■ Extract
In this study, we present an innovative strategy that integrates fluorinated thiol-functionalized SERS substrates with ML techniques to improve the detection and analysis of fluorophilic interactions. The fluorinated species exhibit overlapping vibrational bands, and small interaction-driven spectral shifts cannot be reliably isolated using conventional SERS spectral inspection. ML-based classification and regression therefore provide a quantitative means to distinguish subtle yet chemically meaningful variations arising from fluorophilic interactions.^24^ The goal is to develop a foundational SERS-based method for detecting PFAS in environmental samples, initially focusing on PFOA as a representative target compound. We systematically explore various fluorinated thiols as surface modifiers and evaluate their effectiveness in detecting PFOA compared to unmodified SERS substrates. A commercially available gold-coated nanostructured SERS platform, selected for its reproducibility and robustness, serves as the sensing surface.^25,26^ By leveraging ML algorithms such as partial least squares-discriminant analysis (PLS-DA), partial least squares regression (PLSR), and support vector machine (SVM) regression, we aim to elucidate the interaction mechanisms between the fluorinated thiols and PFOA. We assess the analytical capability, sensitivity, and detection limits of the proposed method, which is essential before applying the technique to more complex sample types. Ultimately, this work lays the groundwork for expanding the methodology to a broader spectrum of PFAS compounds and transitioning toward the analysis of complex, real-world environmental samples in future investigations.
Experimental
Materials
Perfluorooctanoic acid (C_8_HF_15_O_2_) was obtained from Accustandard, Inc (New Haven, CT). 4-Trifluoromethylbenzyl mercaptan (C_8_H_7_F_3_S) (TFMB), 4-trifluoromethyl-2,3,4,5,6-tetrafluorothiophenol (C_7_HF_7_S) (TFMtFTP) and 3,3,4,4,5,5,6,6,7,7,8,8,8-tridecafluoro-1-octanethiol (CF_3_(CF_2_)_5_CH_2_CH_2_SH) (TDFOT) were purchased from Sigma-Aldrich. The fluorination degree of TFMB, TFMtFTP, and TDFOT are 3, 7 and 13, respectively. Methanol (CH_3_OH, >99.5%) and ethanol (C_2_H_6_O, >99.5%) from Fisher Scientific (Waltham, MA) were used as solvents for making stock solutions of PFOA and thiols. All materials were used as received. Ultrapure MilliQ water (resistivity >18.2 MΩ cm at 25 °C) was obtained from a Millipore Direct-Q3 UV purification system (Billerica, MA).
SERS substrates and surface modification
SERS substrates with gold-coated silicon nanopillars with a dimension of 3 × 3 mm^2^ were purchased from Silmeco ApS (Copenhagen, Denmark). As reported earlier,^25,26^ the substrate surfaces consisted of highly uniform gold-coated silicon pillars having an effective diameter of about 100 nm with a pillar density of about 18–20 pillars per μm^2^. Nanopillars were leaned together by adding a droplet of deionized water to the substrate and drying the substrates under ambient conditions for 30 min. Substrates were treated with an oxygen-plasma cleaner (Diener electronic, Germany) for 5 min at 30 W and 0.2 Torr to remove organic contaminants and impurities from the surface and activate the adsorption sites through bombardment with energetic ions. Plasma treatment effectively minimizes structural background in the SERS spectra and ensures substrate reproducibility and reliability, which is critical for low-level SERS detection.^27^ Electron microscopy images of SERS substrates were obtained with a Zeiss Sigma VP field emission scanning electron microscope (FE-SEM) using an Everhart–Thornley secondary electron detector at an accelerating voltage of 7 kV.

■ Stated task 1
Summarize the excerpt on SERS detection of PFOA in two sentences.
■ Stated task 2
According to the excerpt on SERS detection of PFOA, what is the fluorination degree of TFMtFTP?
■ Stated task 3
Repeat the words of the excerpt on SERS detection of PFOA from "Experimental" to "system (Billerica, MA).".

■ Material
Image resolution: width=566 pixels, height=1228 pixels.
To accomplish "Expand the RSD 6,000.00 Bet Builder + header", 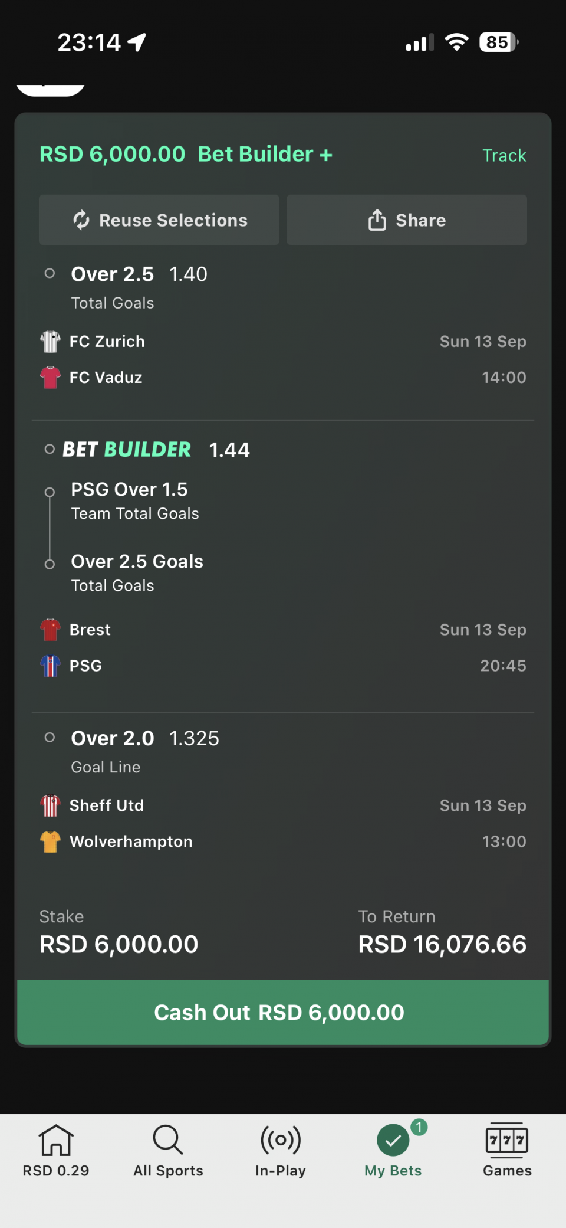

■ Expected answer 1
The study combines SERS substrates modified with fluorinated thiols and machine learning methods such as PLS-DA, PLSR, and SVM regression to detect PFOA, as a first step toward a SERS-based method for PFAS in environmental samples. The sensing surface is a commercial SERS substrate of gold-coated silicon nanopillars, which were leaned together with a droplet of deionized water and treated with oxygen plasma to remove organic contaminants.

■ Expected answer 2
The fluorination degree of TFMtFTP is 7.

■ Expected answer 3
Experimental
Materials
Perfluorooctanoic acid (C_8_HF_15_O_2_) was obtained from Accustandard, Inc (New Haven, CT). 4-Trifluoromethylbenzyl mercaptan (C_8_H_7_F_3_S) (TFMB), 4-trifluoromethyl-2,3,4,5,6-tetrafluorothiophenol (C_7_HF_7_S) (TFMtFTP) and 3,3,4,4,5,5,6,6,7,7,8,8,8-tridecafluoro-1-octanethiol (CF_3_(CF_2_)_5_CH_2_CH_2_SH) (TDFOT) were purchased from Sigma-Aldrich. The fluorination degree of TFMB, TFMtFTP, and TDFOT are 3, 7 and 13, respectively. Methanol (CH_3_OH, >99.5%) and ethanol (C_2_H_6_O, >99.5%) from Fisher Scientific (Waltham, MA) were used as solvents for making stock solutions of PFOA and thiols. All materials were used as received. Ultrapure MilliQ water (resistivity >18.2 MΩ cm at 25 °C) was obtained from a Millipore Direct-Q3 UV purification system (Billerica, MA).